La conjura proporciona una ilusión de control. Si el culpable del atentado es un jefe de Gobierno, bastará con eliminarlo o sancionarlo o bombardearlo para recuperar la tranquilidad. En cambio, si la próxima carnicería va a ser obra de un ciudadano anónimo que no está fichado ni responde a un perfil específico, ¿cómo impedirla?

Otra ventaja importante es que los complots ultrasecretos son difíciles de contrastar.

Mi suegra era adicta a este tipo de teorías y, cuando yo le argumentaba: «Pero, vamos a ver, Tona, ¿qué pruebas tienes?», me refutaba categórica: «¡Como que te crees que son tan tontos para dejar pruebas y que las encontremos!».

O sea, la propia falta de pruebas es la prueba fundamental.

La belleza intelectual

Finalmente y a diferencia de la vida real, tan caótica, la conspiración es clara, elegante y cabal: todo encaja, nada sobra.

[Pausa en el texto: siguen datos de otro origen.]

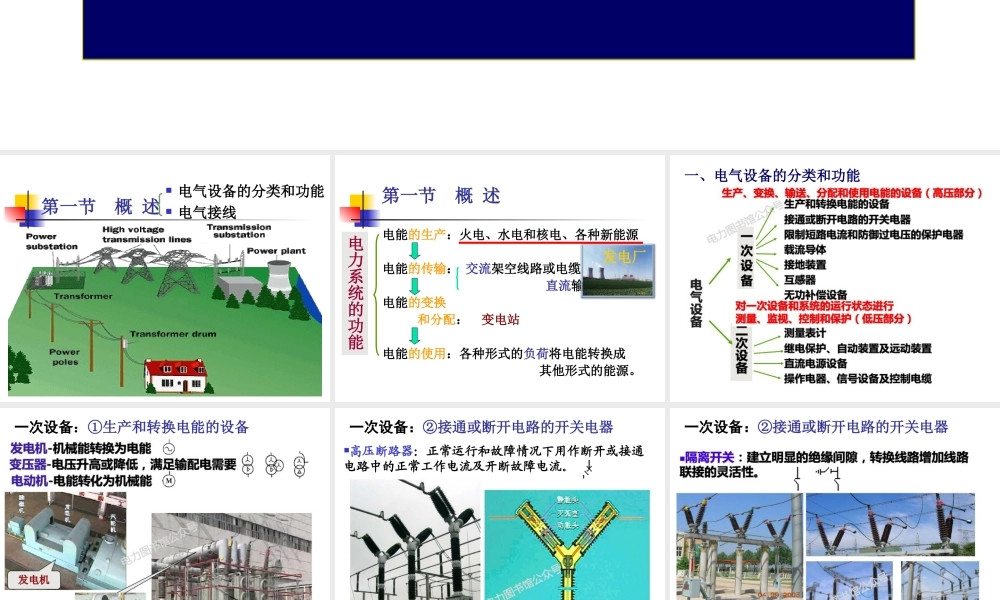1000x600 pixels.
Task: Click a transformer winding symbol near 变压器
Action: (x=247, y=462)
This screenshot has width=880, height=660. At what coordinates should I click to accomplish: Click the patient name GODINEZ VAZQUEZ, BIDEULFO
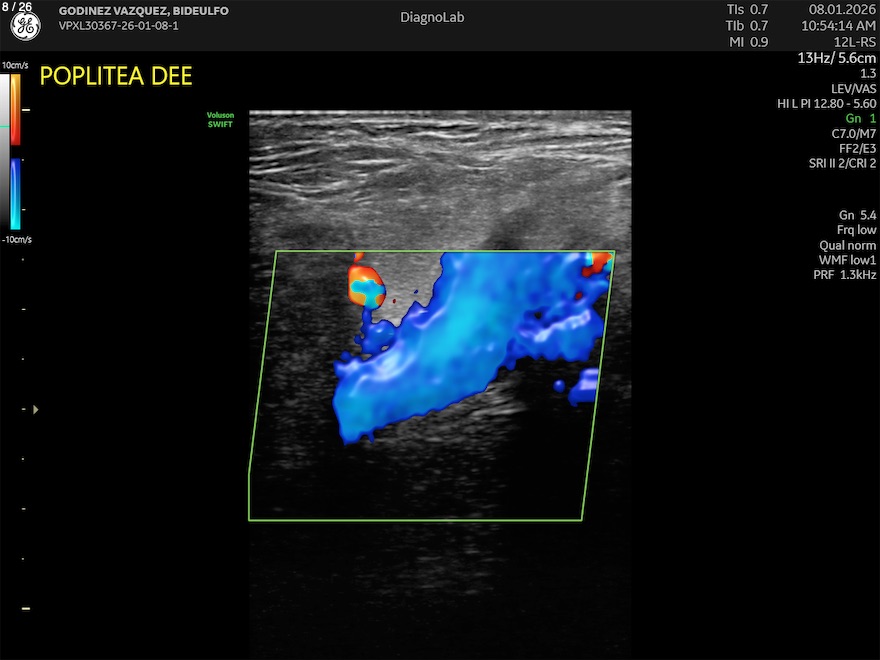click(x=143, y=10)
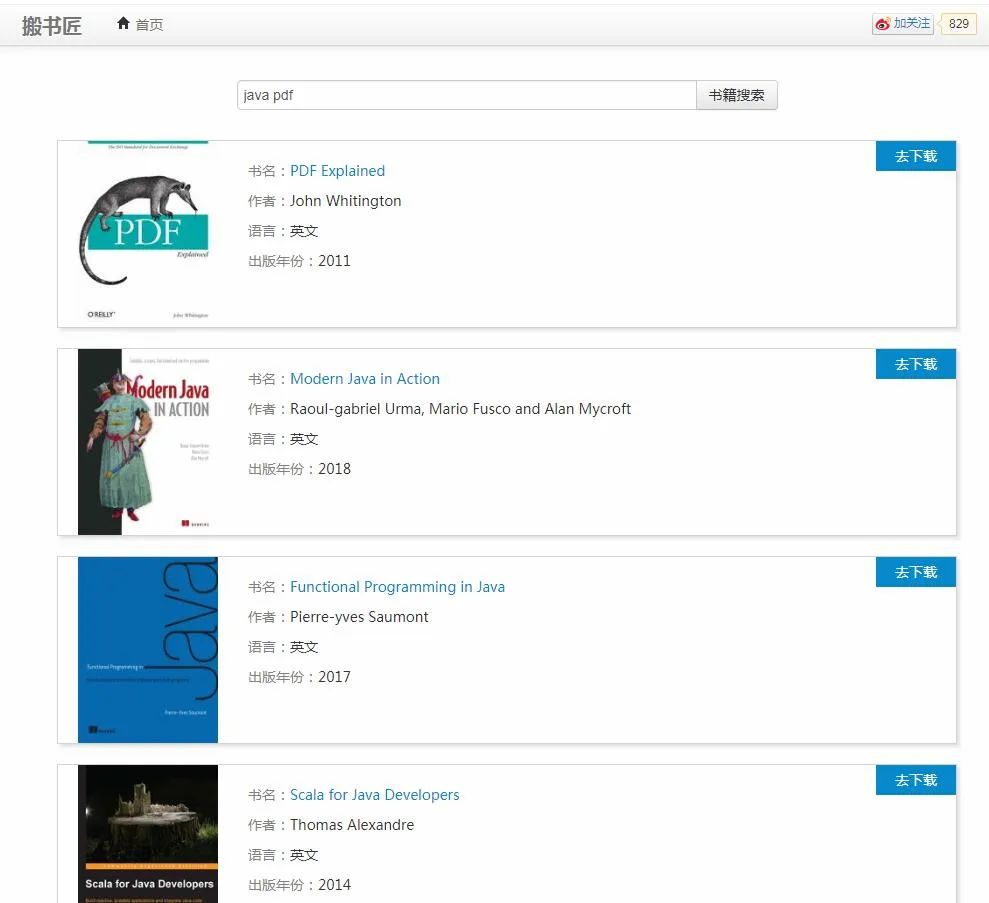
Task: Click the 书籍搜索 search button
Action: [737, 95]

El cine y la literatura retratan los magnicidios como engranajes precisos, que se diseñan cuidadosamente en la cúpula de una organización y se encomiendan luego a un brazo ejecutor, pero cuando Jomeini emitió una fatua contra Salman Rushdie no tenía en mente a ningún sicario concreto. Confiaba en que, con el tiempo, alguno de los miles de exaltados que hay repartidos por el mundo atendería su solicitud.

Lo mismo ocurre con la economía.

Hace unos años, en plena burbuja inmobiliaria, la Guardia Civil detuvo a una banda que se dedicaba al robo de cobre en España. Vendía el material en China, donde la demanda estaba desbocada. Así funciona el mercado. No hace falta que ningún genio del mal imparta instrucciones a sus secuaces mientras acaricia a un gatito en su regazo. La cotización del metal emite una señal desde Pekín y, a 10.000 kilómetros de distancia, unos emprendedores te arrancan medio kilómetro de tendido telefónico en Chinchón.

El modo de asignación de recursos más eficiente

Ludwig von Mises argumentó en La acción humana que «la actividad empresarial se halla gobernada […] por la estructura de precios de los bienes de consumo».

Posteriormente, Friedrich Hayek expondría en un famoso artículo que, al alertar sobre la escasez o la abundancia de determinados artículos, el movimiento de los precios inducía a los agentes a producir y consumir más o menos de ellos. Esta descomunal coreografía se ejecuta sin descanso, en tiempo real y a escala planetaria y, aunque imperfecta, supone el modo de asignación de recursos más eficiente que ha ideado la humanidad.

Eso no significa que sea un mecanismo intuitivo.

Es fácil imaginar cómo un funcionario distribuye bienes, pero no tanto cómo lo hace un ente abstracto como el mercado. El economista Paul Seabright cuenta que, dos años después de la desintegración de la Unión Soviética, un burócrata ruso que visitaba Inglaterra preguntó quién se encargaba del reparto del pan en Londres y se quedó atónito cuando le respondieron: «Nadie».

La planificación se nos antoja siempre más verosímil que la mano invisible, y la conjura que el lobo solitario o los cuatro tontitos moritos.